- [Directions] Once you find the line with "is (947, 595)." in the data that follows, repeat it and every line after it exactly, through the line with "Click the Sign".

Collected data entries
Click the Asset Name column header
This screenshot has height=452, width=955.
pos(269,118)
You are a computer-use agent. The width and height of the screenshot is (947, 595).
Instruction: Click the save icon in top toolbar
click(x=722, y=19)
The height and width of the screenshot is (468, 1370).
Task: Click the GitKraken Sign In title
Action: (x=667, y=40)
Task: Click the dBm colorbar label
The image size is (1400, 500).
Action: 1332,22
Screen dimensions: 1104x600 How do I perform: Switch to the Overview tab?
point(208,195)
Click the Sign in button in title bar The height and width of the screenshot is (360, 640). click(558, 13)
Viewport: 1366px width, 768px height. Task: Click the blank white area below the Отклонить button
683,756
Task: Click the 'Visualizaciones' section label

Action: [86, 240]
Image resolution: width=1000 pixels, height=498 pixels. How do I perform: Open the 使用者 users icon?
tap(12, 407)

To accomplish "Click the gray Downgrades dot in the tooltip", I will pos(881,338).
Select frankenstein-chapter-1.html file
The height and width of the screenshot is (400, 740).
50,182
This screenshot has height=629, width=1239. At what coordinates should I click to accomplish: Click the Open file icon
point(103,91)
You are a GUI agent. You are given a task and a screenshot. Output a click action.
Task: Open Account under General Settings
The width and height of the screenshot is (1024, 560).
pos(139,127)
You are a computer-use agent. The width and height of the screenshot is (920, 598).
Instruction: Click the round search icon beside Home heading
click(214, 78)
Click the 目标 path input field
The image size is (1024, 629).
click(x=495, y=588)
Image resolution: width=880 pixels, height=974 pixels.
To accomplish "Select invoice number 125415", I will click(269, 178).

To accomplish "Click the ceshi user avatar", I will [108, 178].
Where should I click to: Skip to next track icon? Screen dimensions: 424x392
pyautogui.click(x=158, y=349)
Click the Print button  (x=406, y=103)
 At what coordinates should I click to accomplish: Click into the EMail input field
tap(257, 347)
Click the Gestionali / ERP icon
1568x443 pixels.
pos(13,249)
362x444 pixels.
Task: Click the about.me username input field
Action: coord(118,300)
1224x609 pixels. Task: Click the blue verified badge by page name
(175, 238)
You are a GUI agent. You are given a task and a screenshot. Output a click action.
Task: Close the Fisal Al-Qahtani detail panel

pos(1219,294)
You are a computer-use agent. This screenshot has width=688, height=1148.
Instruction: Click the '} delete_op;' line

- [Worked solution]
You are a computer-use agent. The width and height of the screenshot is (947, 595).
Instruction: Click the save icon in top toolbar
click(x=722, y=19)
The height and width of the screenshot is (468, 1370).
Task: Click the GitKraken Sign In title
Action: (x=667, y=40)
Task: Click the dBm colorbar label
The image size is (1400, 500).
Action: 1332,22
Screen dimensions: 1104x600 How do I perform: Switch to the Overview tab?
point(208,195)
Click the Sign in button in title bar The height and width of the screenshot is (360, 640). click(558, 13)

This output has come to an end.